Provider - This is perhaps one of our more instinctual roles of a father. A father initially provides necessities. He also creates an environment for growth through love and encouragement. We look to our fathers to provide for us what we may not be able to provide for ourselves while teaching us how to eventually become independent.

Counselor - A father is a guide. He directs his children toward the path in life that promises to fit them best. A father who has his child's best interest in mind will gain the trust of his child as a counselor. This where the "sacred no" and the "sacred yes" come in.


Friend - It is said that a child learns how to interact with others on the lap of a father. We seek a sort of friendship with our father that teaches us what friendship is. A healthy friendship with a father gives us boundaries and helps us understand what is safe and what is not.

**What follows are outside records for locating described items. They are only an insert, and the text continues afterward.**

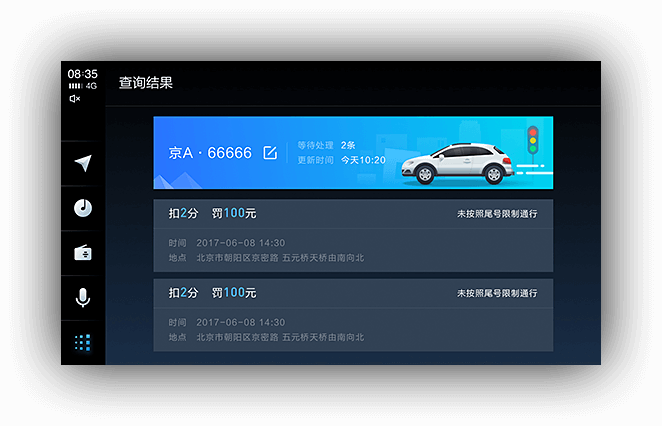Open the first violation card header
This screenshot has height=426, width=662.
(x=353, y=214)
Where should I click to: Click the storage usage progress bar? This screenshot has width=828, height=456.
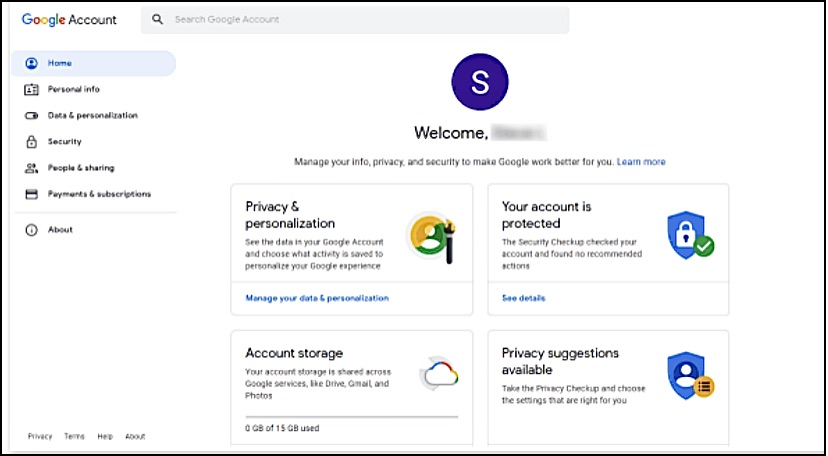[x=351, y=416]
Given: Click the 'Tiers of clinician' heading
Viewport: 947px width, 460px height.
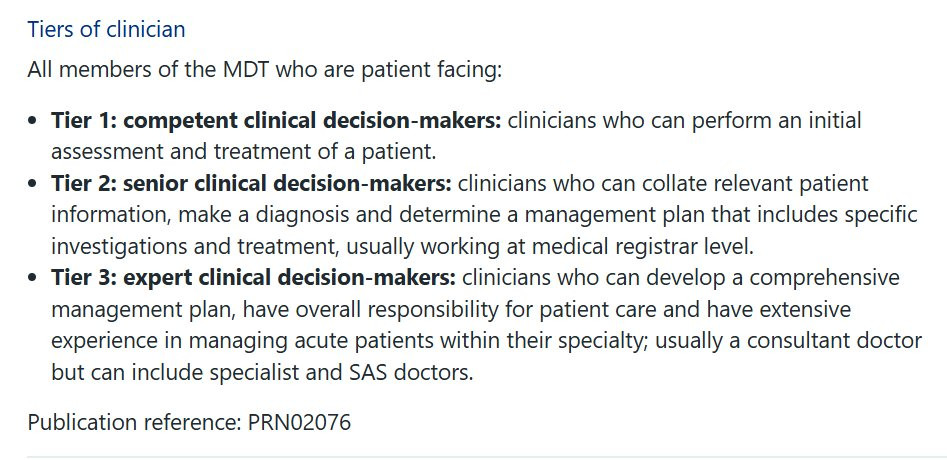Looking at the screenshot, I should (x=106, y=29).
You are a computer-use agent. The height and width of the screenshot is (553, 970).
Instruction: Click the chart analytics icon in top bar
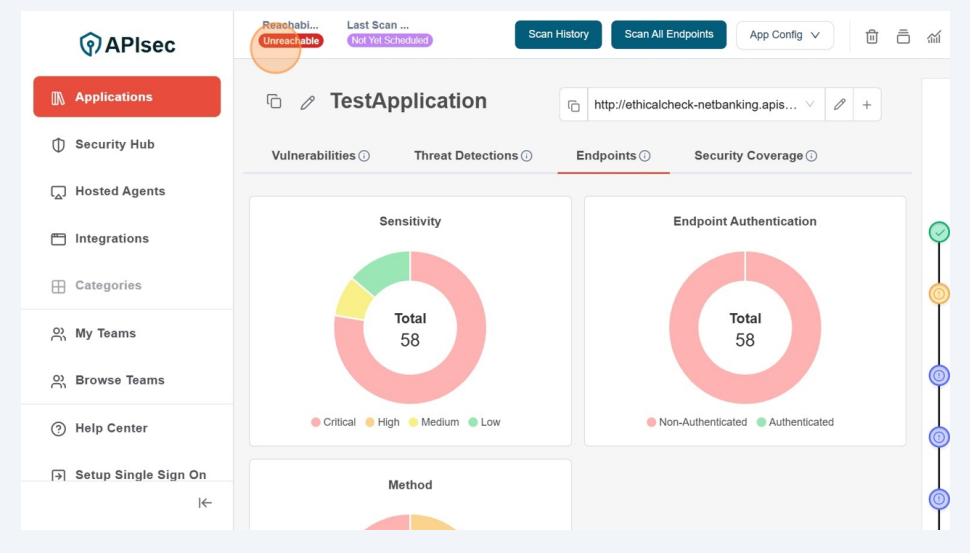click(x=934, y=36)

Here are a couple of rules of thumb: If your father failed you in any of these roles, then you will be searching to compensate for that deficiency in other relationships.

If your father failed to give you a good model, then you will have to work hard to compensate for that poor modeling as you raise your own children. We tend to do what we've seen modeled.

I personally realised that how our dad and mom have sacrifice so much of their time, money and energy to keep us going, educate us and become to a person that I am now. When I was young, I always get angry and swear behind my parents if I get scold or punish. All I want is fun and freedom. All I think at that time was why are they doing this to me? Why do they hate me and punish me? Am I the black sheep in the family?

As i grew older and when they send me abroad to do my degree, I begin to realise that what my parents did was for my own good. They have save so much just to educate us and hope that we get our degree. They have stop traveling and even stop treating themselves with good stuffs. My dad does 2 jobs just to get extra incomes to pay for our fees. It is not easy to earn money to support 3 of their sons’ education abroad.

And now all of us have graduated and have a job, it's time for Mom and Dad to relax and enjoy life to their fullness.